#### MATERIAL SUPPLIED:

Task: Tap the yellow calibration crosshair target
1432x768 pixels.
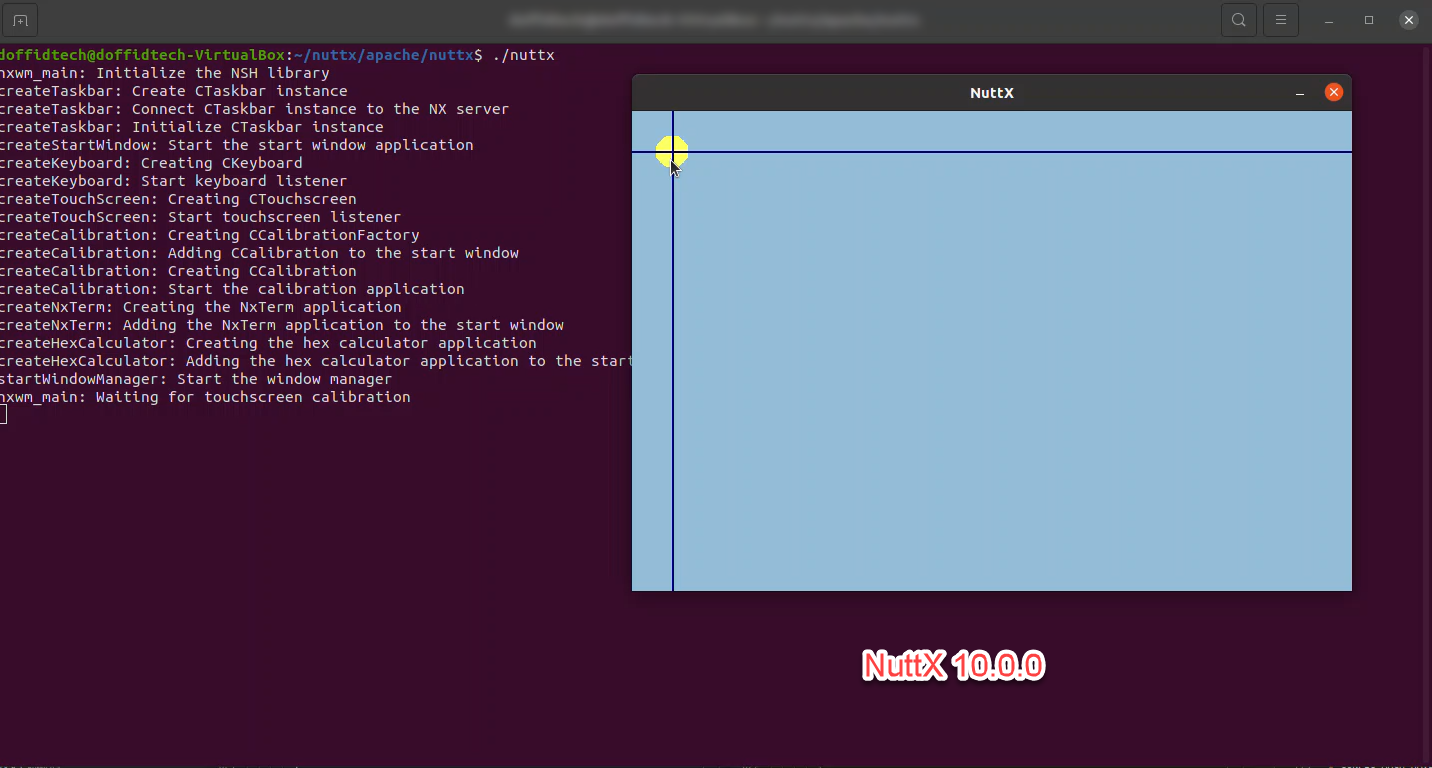Action: click(x=672, y=152)
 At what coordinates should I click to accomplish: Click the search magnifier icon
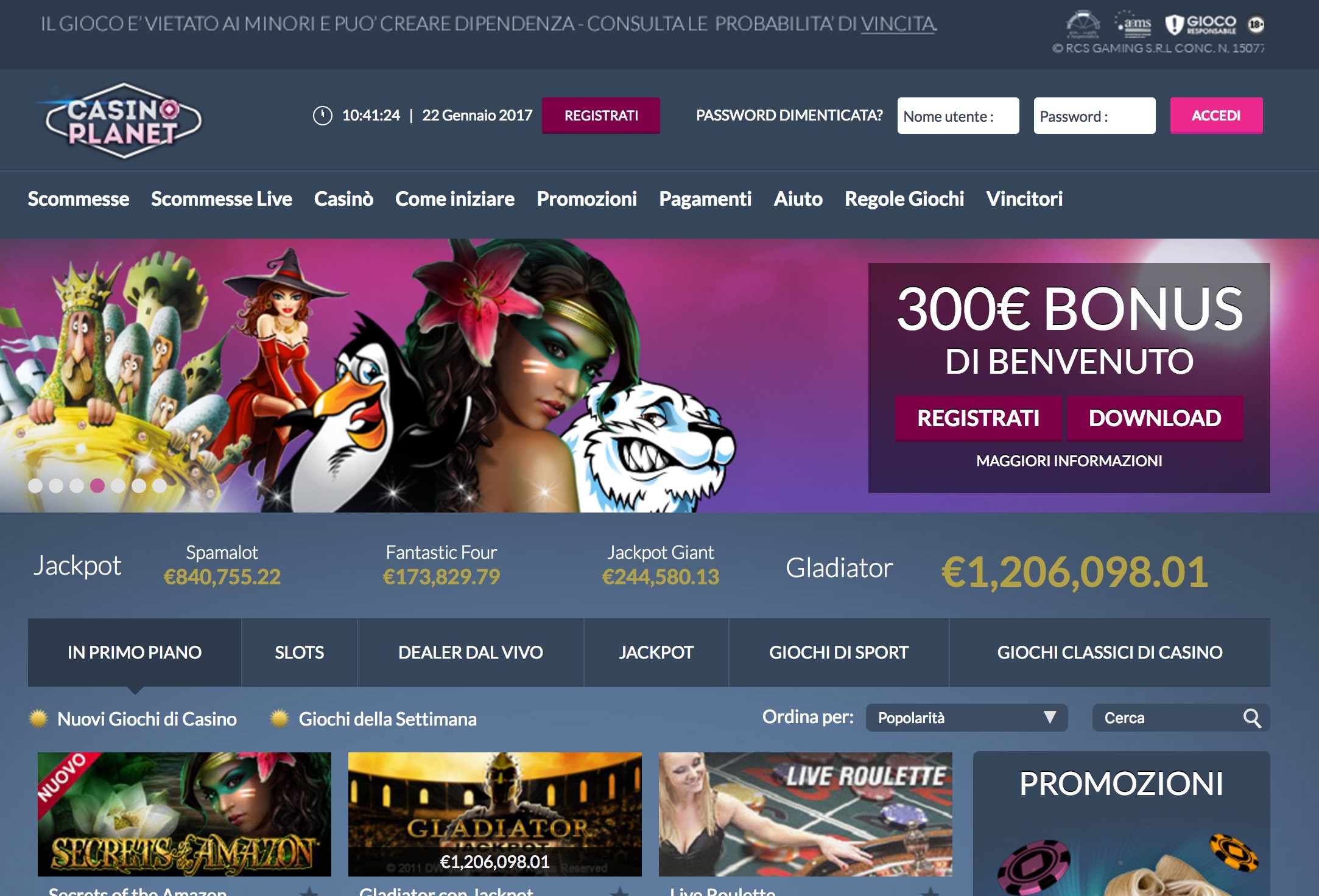coord(1252,718)
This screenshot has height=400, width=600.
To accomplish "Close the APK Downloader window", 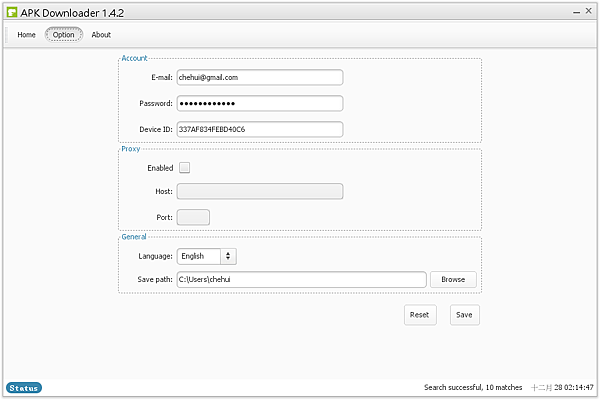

#### TASK TO COMPLETE:
Copy the data word for word, no pictures.

#### EXPECTED ANSWER:
Task: Tap the yellow calibration crosshair target
1432x768 pixels.
Action: click(x=672, y=152)
 At what coordinates should I click to accomplish: Click the search magnifier icon
coord(1252,718)
This screenshot has height=400, width=600.
To accomplish "Close the APK Downloader window", 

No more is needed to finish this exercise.